Scott B. Reeder1,2, Catherine DG Hines1,3, Huanzhou Yu4, Charles A. McKenzie5, Jean H. Brittain6
1Radiology, University of Wisconsin, Madison, WI, USA; 2Medical Physics, University of Wisconsin, Madison, WI, USA; 3Biomedical Engineering, University of Wisconsin, Madison, WI, USA; 4Applied Science Laboratory, GE Healthcare, Menlo Park, CA, USA; 5Medical Biophysics, University of Western Ontario, London, Ontario, Canada; 6Applied Science Laboratory, GE Healthcare, Madison, WI, USA
The most commonly used metric for fat quantification with MRI is fat-signal-fraction. After correction for confounding factors (eg. T2*-decay, etc) fat-signal-fraction is synonymous with fat-proton-density-fraction. Unfortunately, gold standard assays used to validate MRI provide estimates of fat-volume-fraction or fat-mass-fraction.
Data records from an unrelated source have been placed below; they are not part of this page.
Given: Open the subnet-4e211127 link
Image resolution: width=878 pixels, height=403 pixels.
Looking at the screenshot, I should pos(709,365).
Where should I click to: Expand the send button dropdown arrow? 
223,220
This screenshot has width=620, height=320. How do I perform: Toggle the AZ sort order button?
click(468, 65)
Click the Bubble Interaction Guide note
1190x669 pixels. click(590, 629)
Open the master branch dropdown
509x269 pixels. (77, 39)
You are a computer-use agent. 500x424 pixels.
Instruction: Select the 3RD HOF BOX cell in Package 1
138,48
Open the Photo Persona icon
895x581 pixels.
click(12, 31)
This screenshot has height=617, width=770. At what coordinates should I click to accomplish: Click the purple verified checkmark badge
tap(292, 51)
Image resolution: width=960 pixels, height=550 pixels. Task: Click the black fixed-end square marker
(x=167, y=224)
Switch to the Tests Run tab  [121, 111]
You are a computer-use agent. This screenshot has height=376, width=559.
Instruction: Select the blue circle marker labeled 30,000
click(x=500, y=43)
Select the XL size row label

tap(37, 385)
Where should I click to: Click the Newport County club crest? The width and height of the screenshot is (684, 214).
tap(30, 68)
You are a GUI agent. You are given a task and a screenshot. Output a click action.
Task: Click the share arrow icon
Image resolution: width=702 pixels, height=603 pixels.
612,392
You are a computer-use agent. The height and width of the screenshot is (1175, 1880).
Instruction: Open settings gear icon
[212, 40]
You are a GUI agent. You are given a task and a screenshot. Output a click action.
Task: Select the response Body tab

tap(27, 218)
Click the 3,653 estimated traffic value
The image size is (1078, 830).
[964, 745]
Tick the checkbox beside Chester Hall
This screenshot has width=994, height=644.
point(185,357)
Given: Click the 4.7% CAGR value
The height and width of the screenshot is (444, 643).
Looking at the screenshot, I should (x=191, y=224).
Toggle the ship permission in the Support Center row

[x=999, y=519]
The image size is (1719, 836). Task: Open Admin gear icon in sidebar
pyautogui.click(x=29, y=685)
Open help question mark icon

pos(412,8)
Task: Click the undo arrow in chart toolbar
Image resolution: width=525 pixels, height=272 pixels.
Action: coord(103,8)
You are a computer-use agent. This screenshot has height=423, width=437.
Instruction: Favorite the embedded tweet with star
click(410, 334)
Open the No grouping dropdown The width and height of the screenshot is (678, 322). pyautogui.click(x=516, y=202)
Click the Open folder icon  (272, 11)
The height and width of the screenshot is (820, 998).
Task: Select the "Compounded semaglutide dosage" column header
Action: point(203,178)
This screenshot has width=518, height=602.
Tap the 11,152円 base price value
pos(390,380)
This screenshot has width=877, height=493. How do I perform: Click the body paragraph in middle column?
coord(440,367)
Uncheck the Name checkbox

The purpose of this work is to clarify fat-fraction definitions, and to estimate fat-volume-fraction and fat-mass-fraction from separated fat/water signals. Theory and experiment demonstrate that for fat, signal-fraction is equivalent to volume-fraction and mass-fraction. The same is not true, however, for other combinations of chemical species such as acetone and water, which require correction factors to determine volume or mass fraction.